Exchange Online Centralized Transport and Mail Loop Issue.

I had to integrate Exchange Online with an on-premise DLP system for one of my customers. The goal was that all messages delivered to the Internet must go through a deployed on-premise DLP server.

By default, even if a classical hybrid is deployed, all messages sent to the Internet by cloud mailboxes are delivered by Exchange Online directly to the recipient server. To achieve my goal, I had to override the standard logic.

The logic had to be:

  1. A user with a mailbox in the Exchange Online organization sends a message to an external Internet recipient.
  2. Exchange Online is configured to send all Internet-bound messages to an on-premises server, so the message is routed to an on-premises Exchange server.
  3. The on-premises Exchange server sends the message to the internal DLP system.
  4. The internal DLP system checks and forwards all the messages to an internal mail gateway.
  5. The internal mail gateway looks up the MX record for the recipient domain and sends the message to the recipient’s mail servers on the Internet.

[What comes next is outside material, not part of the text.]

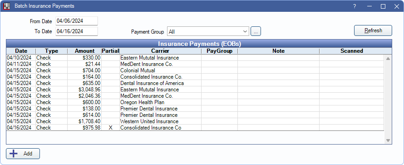
Task: Click the help question mark icon
Action: 355,6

The centralized mail transport option can help with this; this option can be enabled during HCW setup.

With centralized mail transport, you can route all mail from mailboxes in the Exchange Online organization through the on-premises organization before they’re delivered to the Internet.

Everything looks perfect, but when I enabled this feature, messages from On-premise to Cloud mailboxes stopped being delivered. Emails sent between Exchange Online and Exchange 2016 were moving until Loop Detection triggered and blocked the email by creating an NDR.

We turned off the centralized transport option, and the mail was delivered without issues. Troubleshooting, we saw that all emails transferred from the local network to Exchange Online had in the header:

X-MS-Exchange-Organization-AuthAs: Anonymous

This meant only one thing: Exchange Online did not recognize these messages as internal and sent them back to Exchange On-Premise before delivery. In my case, loop detection was triggered, the messages were discarded, and an NDR message was generated stating they could not be delivered.

After investigating the problem, one idea was that the certificate used for the connectors needed to be selected correctly. Initially, a self-signed certificate was selected. Since a wildcard certificate was already installed on the server, we did the following:

1) Started HCW and chose to update certificates, then selected the wildcard from the commercial center.
2) Enabled the centralized transport function again.

The transport loop problem disappeared, and messages were labeled as internal. What conclusion can be made? If you enable centralized transport and have issues with delivery:

1) Check the delivery logs; you may have an error about the loop.
2) In that case, turn off centralized transport and see how the messages are recognized.

It should be fixed if you see X-MS-Exchange-Organization-AuthAs: Anonymous in the headers. In my case, it was the self-signed certificate, but I found an article where the certificate’s subject was the route reason for the loops.